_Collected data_
==============================

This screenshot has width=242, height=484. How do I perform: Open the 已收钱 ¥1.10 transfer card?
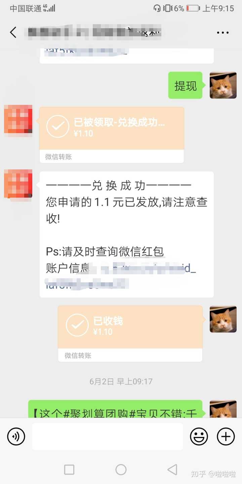pyautogui.click(x=130, y=334)
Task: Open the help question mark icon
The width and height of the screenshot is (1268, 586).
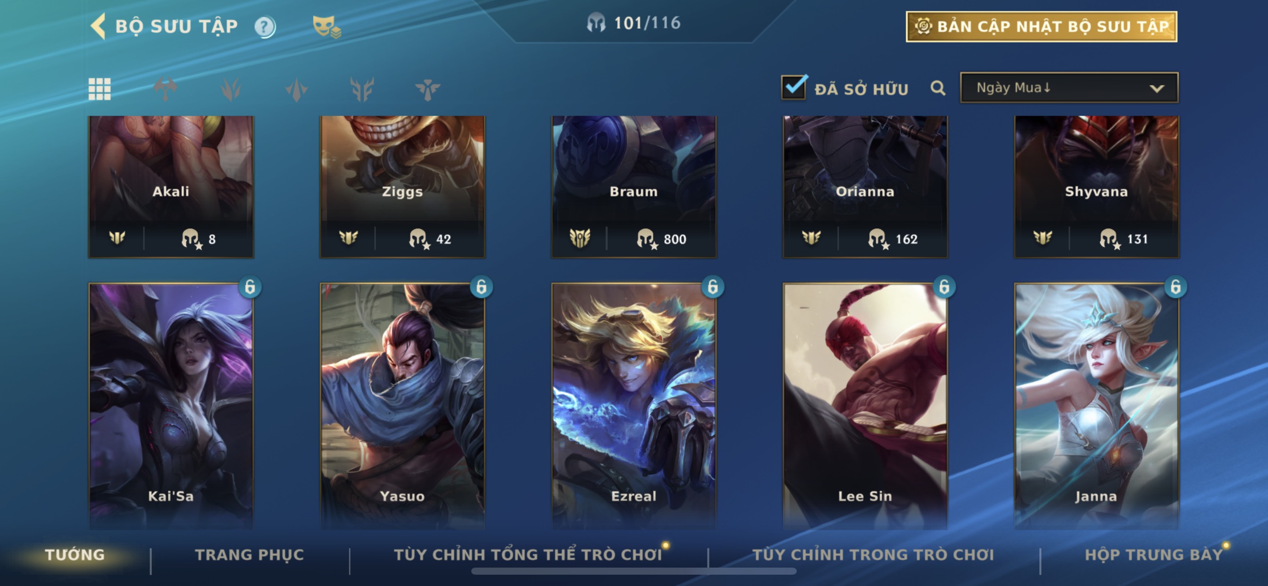Action: pos(265,27)
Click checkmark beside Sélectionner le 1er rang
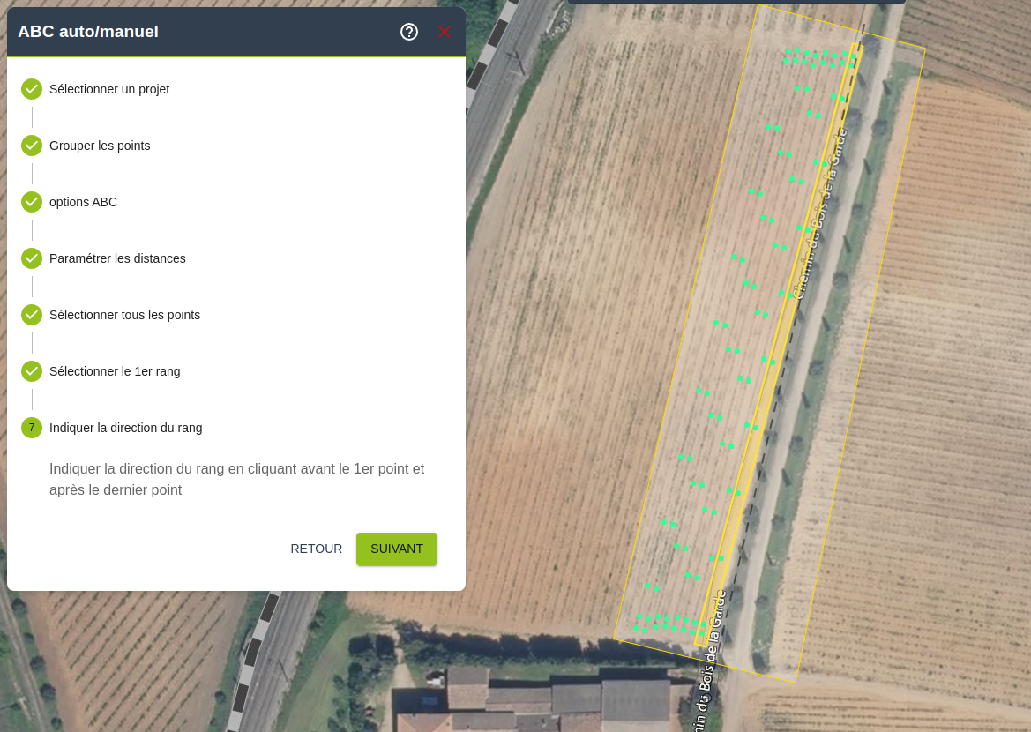The image size is (1031, 732). click(32, 371)
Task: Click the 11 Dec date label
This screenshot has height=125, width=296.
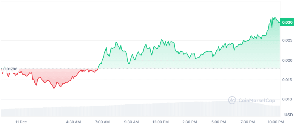Action: (21, 122)
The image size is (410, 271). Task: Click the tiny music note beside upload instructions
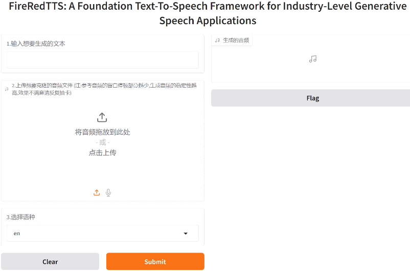pos(7,89)
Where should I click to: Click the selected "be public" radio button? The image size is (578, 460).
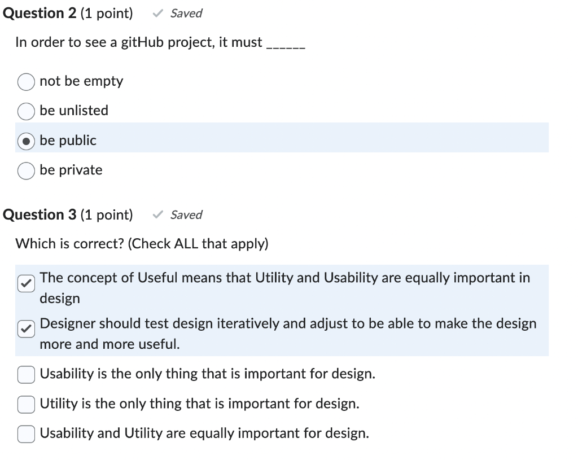(25, 141)
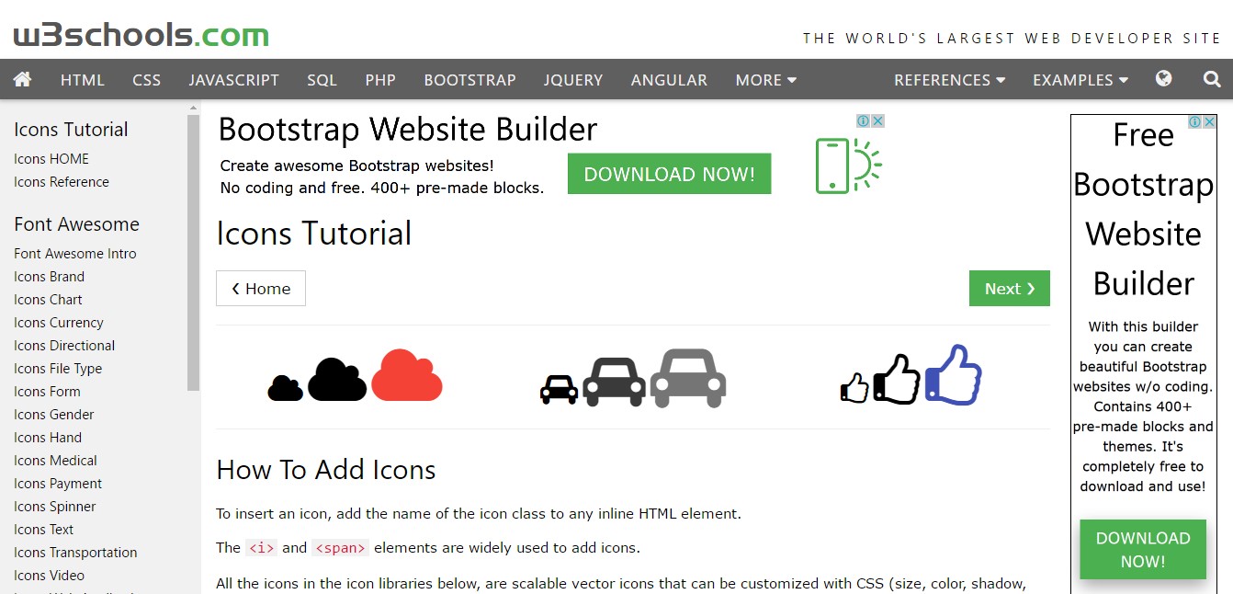
Task: Click the Next button
Action: [1009, 288]
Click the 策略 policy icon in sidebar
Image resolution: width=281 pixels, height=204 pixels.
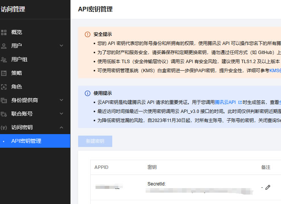[4, 73]
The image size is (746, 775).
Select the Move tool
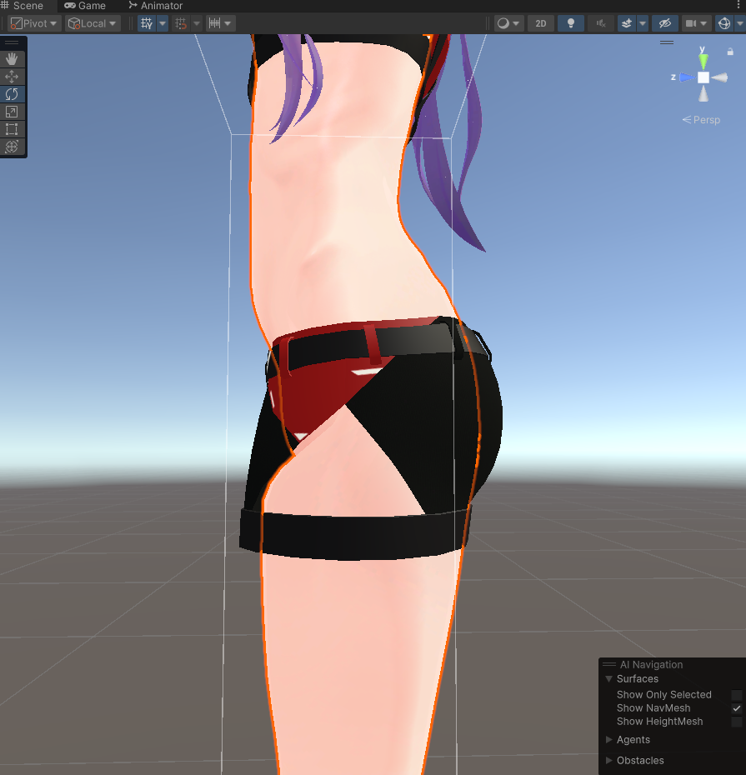click(x=12, y=76)
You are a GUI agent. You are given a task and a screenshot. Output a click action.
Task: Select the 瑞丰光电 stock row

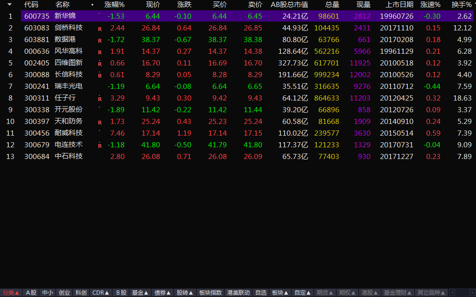69,86
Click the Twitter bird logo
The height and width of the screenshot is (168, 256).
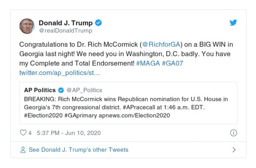pos(233,23)
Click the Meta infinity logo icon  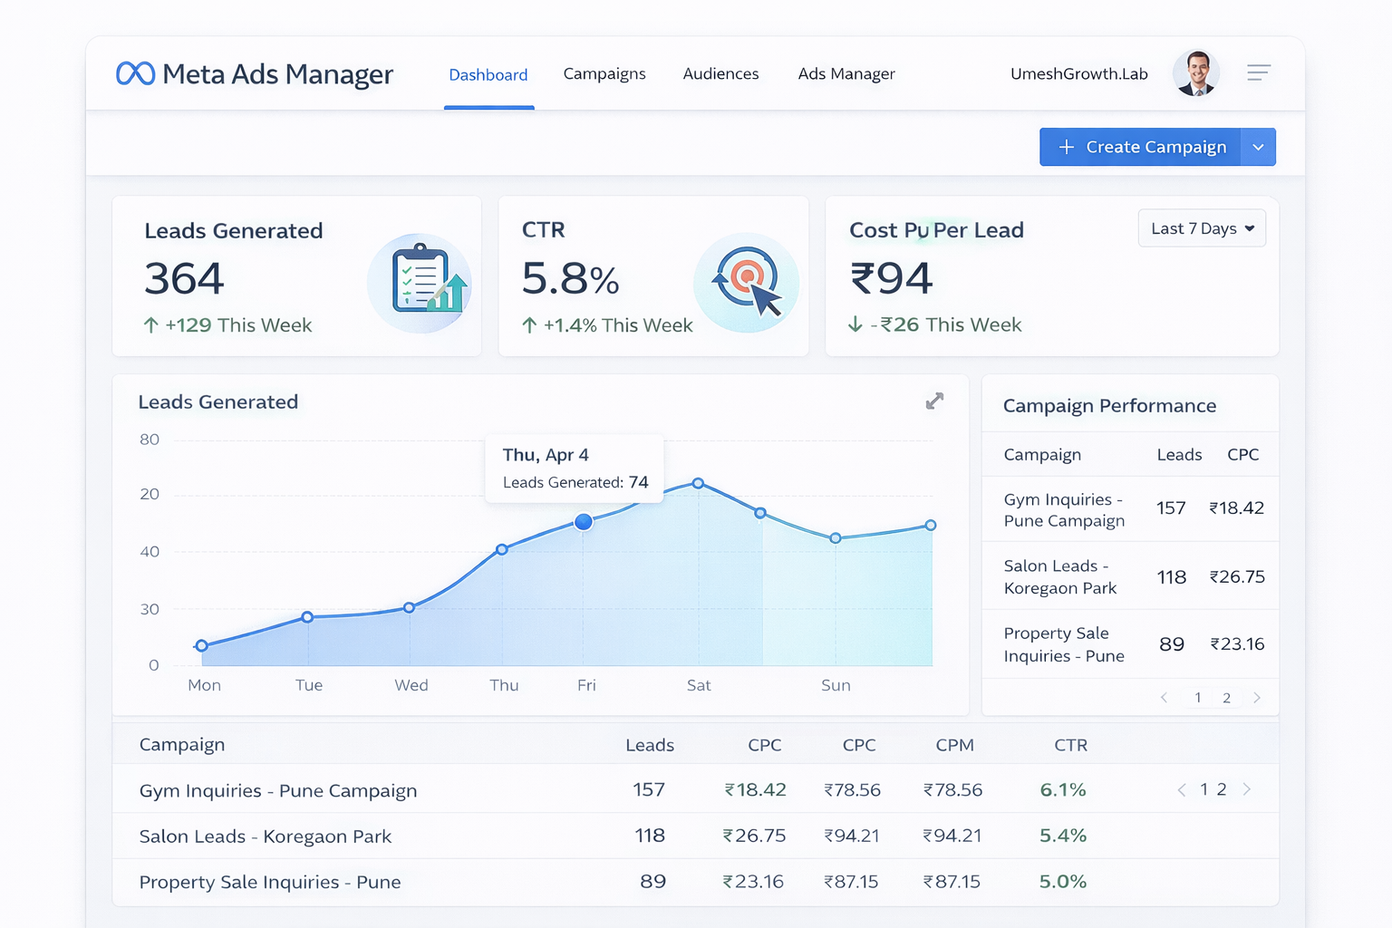pyautogui.click(x=136, y=73)
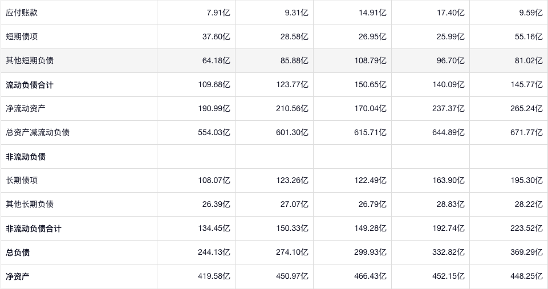This screenshot has width=548, height=289.
Task: Click the 108.79亿 cell in highlighted row
Action: coord(370,60)
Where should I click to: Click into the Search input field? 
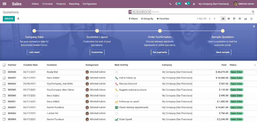[x=201, y=12]
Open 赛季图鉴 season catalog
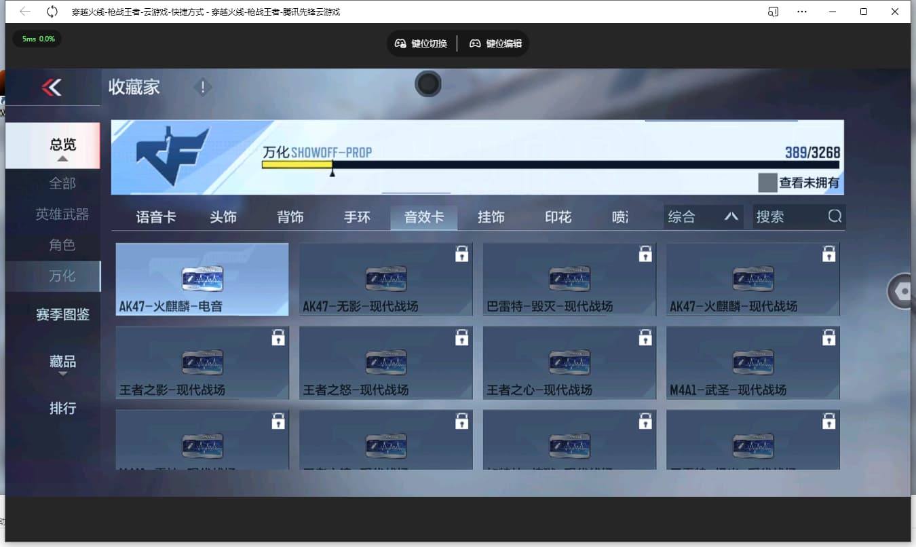The width and height of the screenshot is (916, 547). pyautogui.click(x=63, y=314)
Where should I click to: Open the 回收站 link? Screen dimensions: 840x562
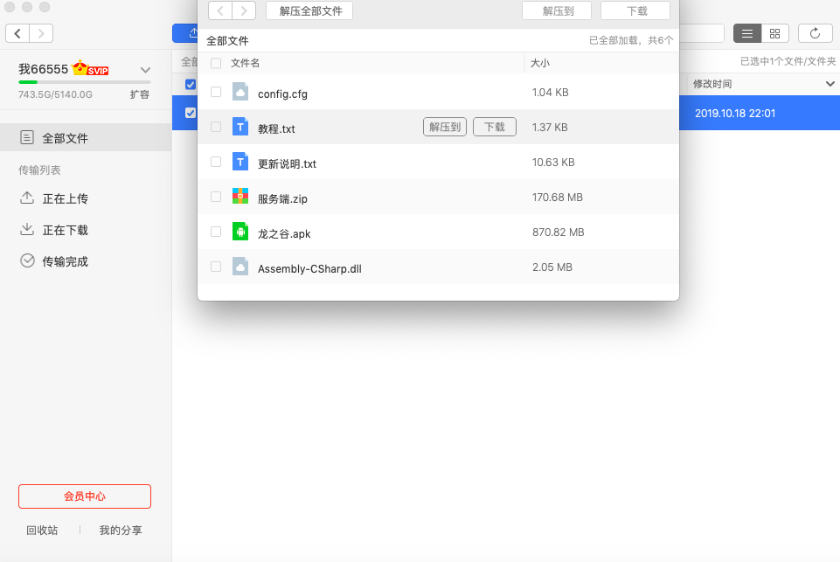[x=42, y=530]
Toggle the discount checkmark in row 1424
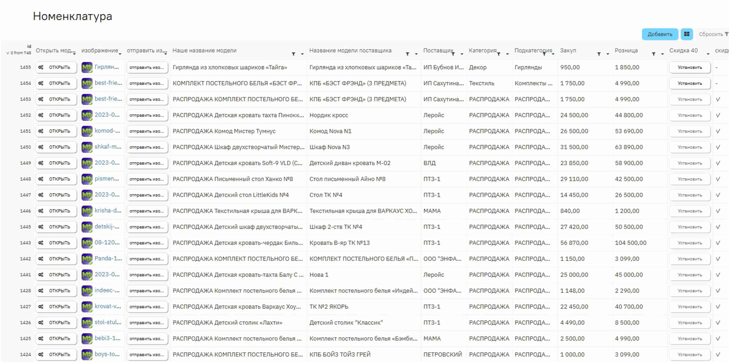This screenshot has height=362, width=729. point(718,354)
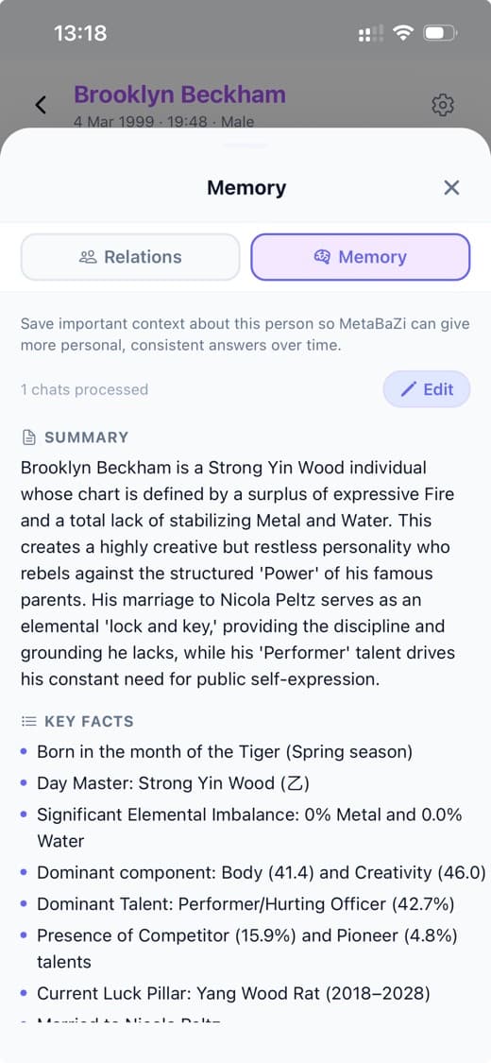Tap the SUMMARY section heading
Viewport: 491px width, 1063px height.
[86, 437]
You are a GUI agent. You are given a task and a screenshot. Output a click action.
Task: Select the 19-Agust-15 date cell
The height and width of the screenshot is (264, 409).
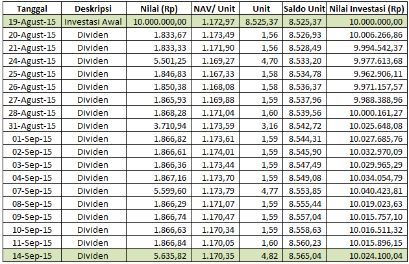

==============================

_EXERCISE REQUIREMENTS_
Give the number of lines in the records that contain the word "date", and write nothing else.

_ANSWER BOX_
2